INTERNAL REPORTING CHANNEL
The Whistleblower Act requires organisations with a regular staff of at least 50 employees to establish an internal reporting channel for reporting information about breaches and for actions taken based on such reports. Several factors must be considered in the implementation of the reporting channel and the handling of reports.
An organisation that has established an internal reporting channel must ensure that at least its own staff has access to the channel. From the perspective of the Whistleblower Act, many other parties may also be whistleblowers. For example, former employees, self-employed persons or those employed by a subcontractor fall within the personal scope of the Act. Organisations must therefore carefully evaluate whether access to the channel should also be made available to other potential whistleblowers beyond their own staff. This can be achieved through means such as enabling access to the reporting channel from the organisation’s public website.

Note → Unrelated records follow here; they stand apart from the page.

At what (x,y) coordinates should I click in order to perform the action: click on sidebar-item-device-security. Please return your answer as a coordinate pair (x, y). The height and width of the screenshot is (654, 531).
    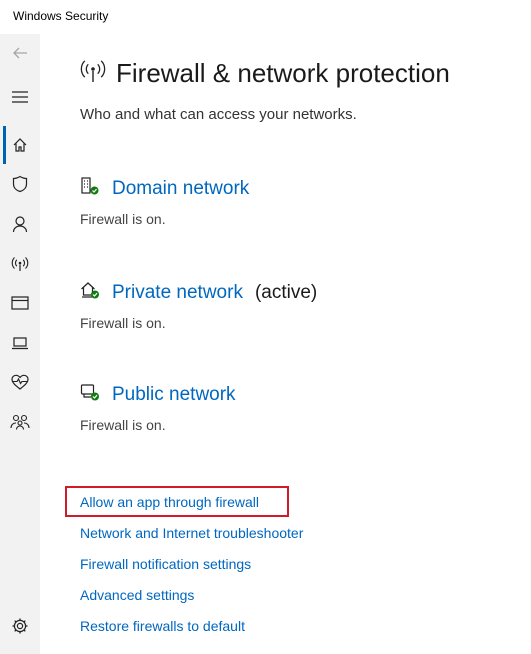
    Looking at the image, I should click on (20, 343).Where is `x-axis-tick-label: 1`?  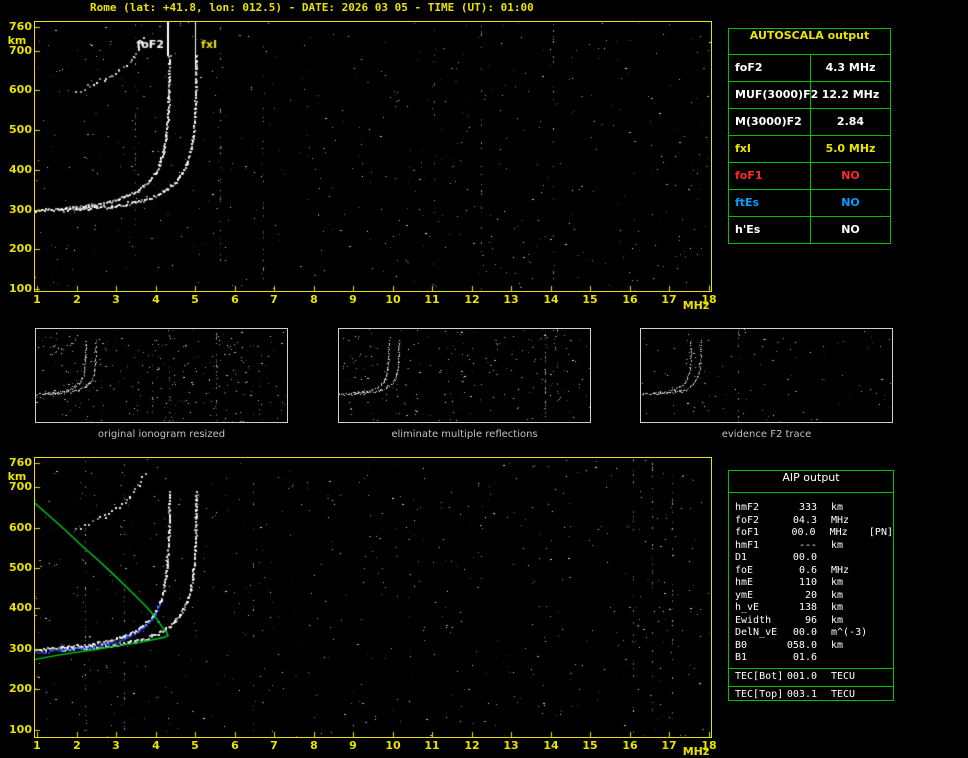
x-axis-tick-label: 1 is located at coordinates (37, 300).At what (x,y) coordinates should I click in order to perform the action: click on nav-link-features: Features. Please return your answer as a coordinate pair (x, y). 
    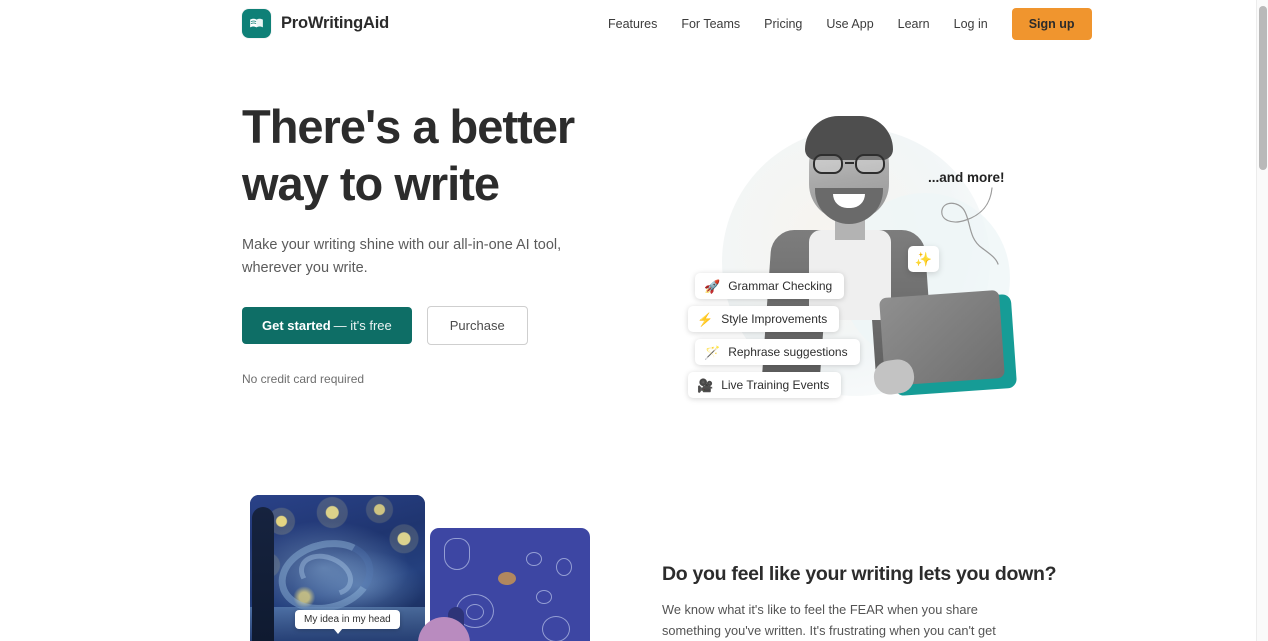
    Looking at the image, I should click on (632, 24).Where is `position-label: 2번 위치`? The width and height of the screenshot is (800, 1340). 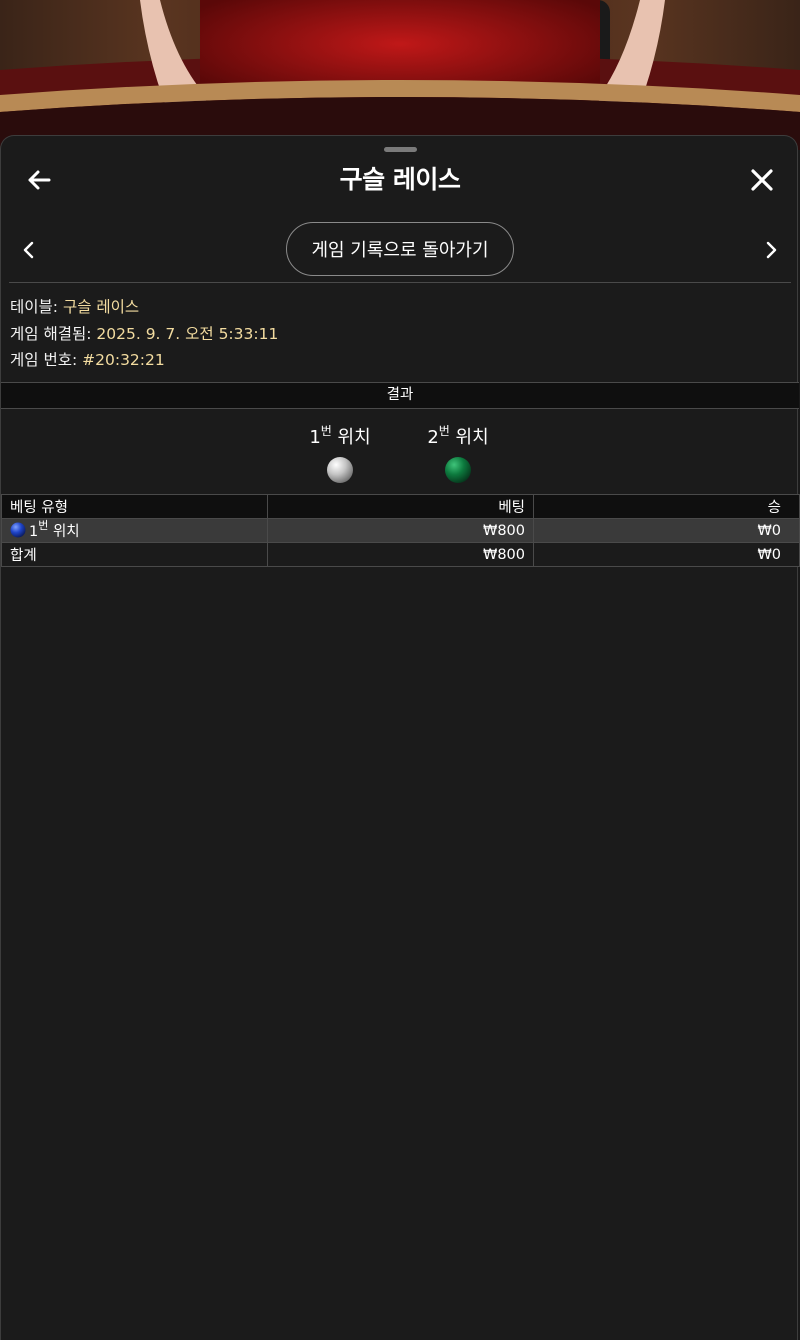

Reports received by organisations must be recorded in a case management system or otherwise registered. Only those designated by the organisation to handle reports, i.e. specific experts appointed by the organisation, should have access to the reports. Access to the information contained in the reports by other individuals must be prevented. The operation of the reporting channel and the handling of reports must also comply with the requirements of the EU General Data Protection Regulation (GDPR, 2016/679).
The internal reporting channel is intended as a confidential means of reporting suspected breaches. The Whistleblower Act therefore stipulates a duty of confidentiality. Confidential information includes the identity of the whistleblower, the subject of the report or any third party, and any information that could directly or indirectly reveal their identity. Compliance with this duty of confidentiality requires special care from those handling the reports.
Confidential information must not be unlawfully disclosed without the express consent of the person for whose protection the duty of confidentiality is established. However, under certain conditions prescribed by law, confidential information may be disclosed, including to pre-trial investigation authorities for the prevention, detection, investigation and prosecution of crimes.